About this exercise —
Keep each line of the material that includes "Jamini", and leave out the rest.

━━━━━━━━━━━━━━━━

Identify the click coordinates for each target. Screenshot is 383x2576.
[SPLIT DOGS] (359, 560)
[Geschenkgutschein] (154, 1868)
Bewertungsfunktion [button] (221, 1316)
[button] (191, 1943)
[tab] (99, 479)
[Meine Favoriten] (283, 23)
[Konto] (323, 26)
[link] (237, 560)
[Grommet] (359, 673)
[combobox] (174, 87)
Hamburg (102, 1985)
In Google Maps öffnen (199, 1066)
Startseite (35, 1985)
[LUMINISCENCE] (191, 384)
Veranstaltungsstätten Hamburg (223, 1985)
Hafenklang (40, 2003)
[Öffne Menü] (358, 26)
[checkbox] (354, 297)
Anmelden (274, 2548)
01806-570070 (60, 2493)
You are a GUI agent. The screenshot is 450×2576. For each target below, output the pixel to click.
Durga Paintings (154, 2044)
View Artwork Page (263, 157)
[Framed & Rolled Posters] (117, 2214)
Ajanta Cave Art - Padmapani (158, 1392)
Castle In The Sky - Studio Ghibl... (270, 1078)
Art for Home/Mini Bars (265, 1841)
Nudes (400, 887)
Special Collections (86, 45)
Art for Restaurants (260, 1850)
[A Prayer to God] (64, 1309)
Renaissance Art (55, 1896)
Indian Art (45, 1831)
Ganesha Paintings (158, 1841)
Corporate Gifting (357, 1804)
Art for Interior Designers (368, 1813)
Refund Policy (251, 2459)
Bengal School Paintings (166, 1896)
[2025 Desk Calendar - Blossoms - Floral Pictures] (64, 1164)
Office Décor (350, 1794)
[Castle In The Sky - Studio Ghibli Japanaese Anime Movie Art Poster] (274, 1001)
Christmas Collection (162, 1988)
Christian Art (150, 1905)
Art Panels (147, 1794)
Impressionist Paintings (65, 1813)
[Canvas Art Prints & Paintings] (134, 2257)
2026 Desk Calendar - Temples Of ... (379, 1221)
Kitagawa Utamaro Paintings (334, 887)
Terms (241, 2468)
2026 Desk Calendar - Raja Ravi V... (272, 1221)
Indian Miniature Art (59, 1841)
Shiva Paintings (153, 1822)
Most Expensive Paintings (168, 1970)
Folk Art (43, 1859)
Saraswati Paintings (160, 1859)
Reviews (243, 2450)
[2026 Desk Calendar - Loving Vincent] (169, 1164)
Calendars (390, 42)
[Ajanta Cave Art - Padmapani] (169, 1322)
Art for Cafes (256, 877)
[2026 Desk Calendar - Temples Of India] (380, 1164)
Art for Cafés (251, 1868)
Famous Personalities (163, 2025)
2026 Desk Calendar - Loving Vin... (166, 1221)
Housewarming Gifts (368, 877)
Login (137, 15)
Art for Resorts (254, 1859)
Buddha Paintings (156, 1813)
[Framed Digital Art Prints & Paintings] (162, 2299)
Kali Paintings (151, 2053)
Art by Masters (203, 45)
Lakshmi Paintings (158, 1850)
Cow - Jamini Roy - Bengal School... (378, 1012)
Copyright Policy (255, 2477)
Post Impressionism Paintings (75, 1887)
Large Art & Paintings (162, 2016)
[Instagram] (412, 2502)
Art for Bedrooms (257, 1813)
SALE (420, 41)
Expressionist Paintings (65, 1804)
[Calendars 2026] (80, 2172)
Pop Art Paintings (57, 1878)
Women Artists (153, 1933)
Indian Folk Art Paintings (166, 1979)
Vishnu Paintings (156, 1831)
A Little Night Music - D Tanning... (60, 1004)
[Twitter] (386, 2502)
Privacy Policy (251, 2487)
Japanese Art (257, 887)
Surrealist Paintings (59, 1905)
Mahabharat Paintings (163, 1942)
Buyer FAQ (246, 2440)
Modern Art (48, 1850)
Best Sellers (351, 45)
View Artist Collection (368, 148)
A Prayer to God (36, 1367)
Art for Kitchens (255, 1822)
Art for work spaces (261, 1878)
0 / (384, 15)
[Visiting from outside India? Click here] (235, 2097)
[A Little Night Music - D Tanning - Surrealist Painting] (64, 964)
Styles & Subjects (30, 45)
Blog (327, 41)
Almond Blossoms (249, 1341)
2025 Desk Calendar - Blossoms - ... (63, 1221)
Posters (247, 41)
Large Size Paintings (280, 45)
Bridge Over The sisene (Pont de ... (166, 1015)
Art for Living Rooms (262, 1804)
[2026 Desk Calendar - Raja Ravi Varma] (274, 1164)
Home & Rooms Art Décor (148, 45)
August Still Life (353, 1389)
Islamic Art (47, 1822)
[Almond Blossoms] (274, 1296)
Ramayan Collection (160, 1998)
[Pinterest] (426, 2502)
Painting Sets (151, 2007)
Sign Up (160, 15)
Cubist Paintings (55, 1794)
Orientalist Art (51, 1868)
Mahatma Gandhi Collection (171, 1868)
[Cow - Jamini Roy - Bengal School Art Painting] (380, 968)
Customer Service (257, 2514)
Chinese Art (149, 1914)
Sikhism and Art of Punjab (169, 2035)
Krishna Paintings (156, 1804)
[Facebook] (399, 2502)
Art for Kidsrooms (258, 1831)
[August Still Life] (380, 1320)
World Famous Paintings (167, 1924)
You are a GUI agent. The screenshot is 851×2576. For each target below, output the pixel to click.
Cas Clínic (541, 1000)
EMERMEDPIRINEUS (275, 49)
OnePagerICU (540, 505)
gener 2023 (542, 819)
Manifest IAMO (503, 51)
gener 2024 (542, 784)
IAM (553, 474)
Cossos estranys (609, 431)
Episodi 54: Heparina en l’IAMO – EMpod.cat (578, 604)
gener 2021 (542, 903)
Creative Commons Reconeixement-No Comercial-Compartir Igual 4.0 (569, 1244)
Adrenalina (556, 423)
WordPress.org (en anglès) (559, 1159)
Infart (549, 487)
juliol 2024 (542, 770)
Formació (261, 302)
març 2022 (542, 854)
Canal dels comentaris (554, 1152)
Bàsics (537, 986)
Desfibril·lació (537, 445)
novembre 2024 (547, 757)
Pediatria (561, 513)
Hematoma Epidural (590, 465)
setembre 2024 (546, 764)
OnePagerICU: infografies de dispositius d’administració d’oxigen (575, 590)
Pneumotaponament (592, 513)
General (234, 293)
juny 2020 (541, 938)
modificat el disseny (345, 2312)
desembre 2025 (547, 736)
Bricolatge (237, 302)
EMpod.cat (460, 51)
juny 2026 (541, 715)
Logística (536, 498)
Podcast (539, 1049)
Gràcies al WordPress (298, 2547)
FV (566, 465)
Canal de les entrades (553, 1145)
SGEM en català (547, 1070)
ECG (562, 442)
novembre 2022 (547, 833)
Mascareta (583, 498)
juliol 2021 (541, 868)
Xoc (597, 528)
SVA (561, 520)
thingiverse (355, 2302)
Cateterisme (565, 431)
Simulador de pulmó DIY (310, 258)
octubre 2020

━━━━━━━━━━━━━━━━

Response to the exercise —
Cow - Jamini Roy - Bengal School... (378, 1012)
[Cow - Jamini Roy - Bengal School Art Painting] (380, 968)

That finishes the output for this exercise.